First, I have the data in an Excel sheet that I want to dashboard. It has a couple of text columns (Email, Organization and Designation), and a date column (Registered At).

Before we start, there are a couple of things to note.

  1. You need a relay agent on the server where the file is stored.

  2. In the excel itself there must be 3 specific columns – “sourceId”, “name”, and “type” – in THAT order. If your sheet doesn’t have any data pertaining to these columns, you can enter any random distinct values.

  3. Columns names must not contain any spaces in it. For example, “Registered At” becomes “registeredAt”, “Display Name” becomes “displayName” and so on.

Let’s go ahead and deploy the ODBC data source. Log in your SquaredUp console and look for ODBC in data sources.

Select the right Agent group corresponding to the agent where you’ve stored your excel sheet.

Next up is to create a Connection String to that excel sheet. Most likely, the connection string you’ll need will be in the following format.

Driver={Microsoft Excel Driver (*.xls, *.xlsx, *.xlsm, *.xlsb)};DBQ=[path to your file];

So for me it becomes

Driver={Microsoft Excel Driver (*.xls, *.xlsx, *.xlsm, *.xlsb)};DBQ=C:\SqupAgent\ExcelFile\Registrations.xlsx;

Next we move on to Object Query. Do note that while it does not list it as a mandatory field here, I’ve noticed that it does not work if you keep it blank.
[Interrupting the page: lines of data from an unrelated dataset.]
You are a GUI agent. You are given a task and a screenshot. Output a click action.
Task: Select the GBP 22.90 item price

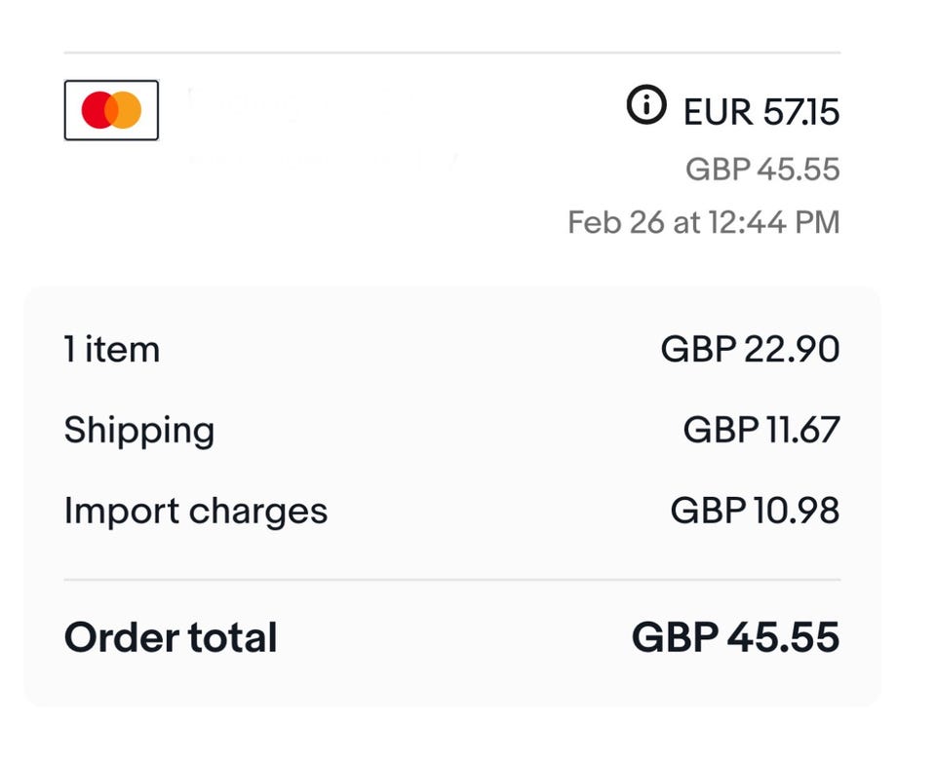point(750,349)
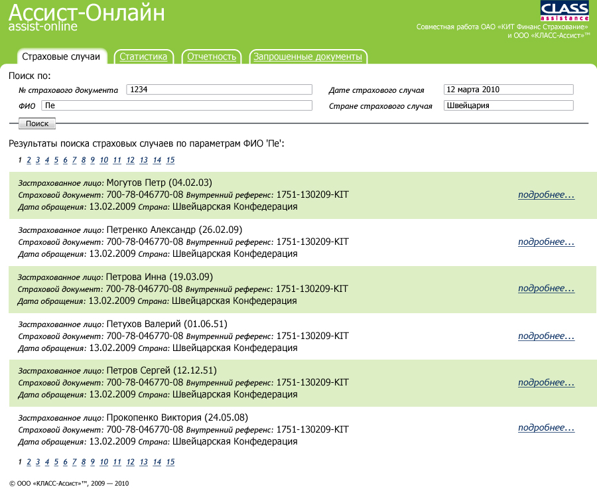Viewport: 597px width, 491px height.
Task: Click the Ассист-Онлайн header logo
Action: tap(86, 17)
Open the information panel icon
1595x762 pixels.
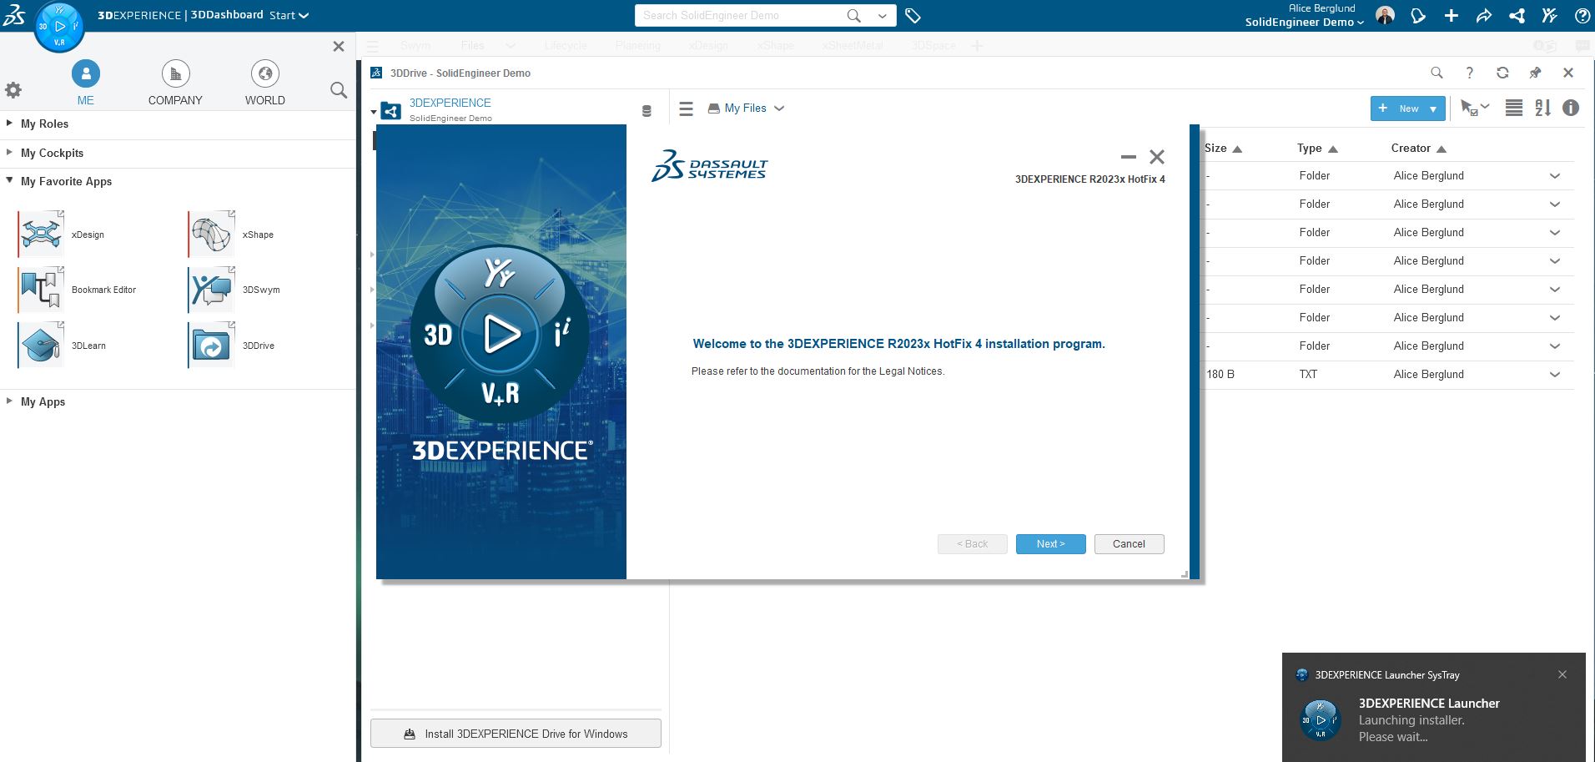(x=1570, y=108)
So the query here is in the following format:

Select sourceId, name, type, , from [<name of the sheet$>]

Note that you’ll enter the name of the sheet here, not the name of the excel file. So for me, this becomes

Select sourceId, name, type, emailAddress, registeredAt,Organisation,Designation from [Sheet1$]

You can leave the “Relationship Query” field blank. Now go ahead and save it.

In a minute, it should list the number of all the records you have as the number of objects it has discovered.

Now you can shape this data as you want treat it as any other dataset in SquaredUp.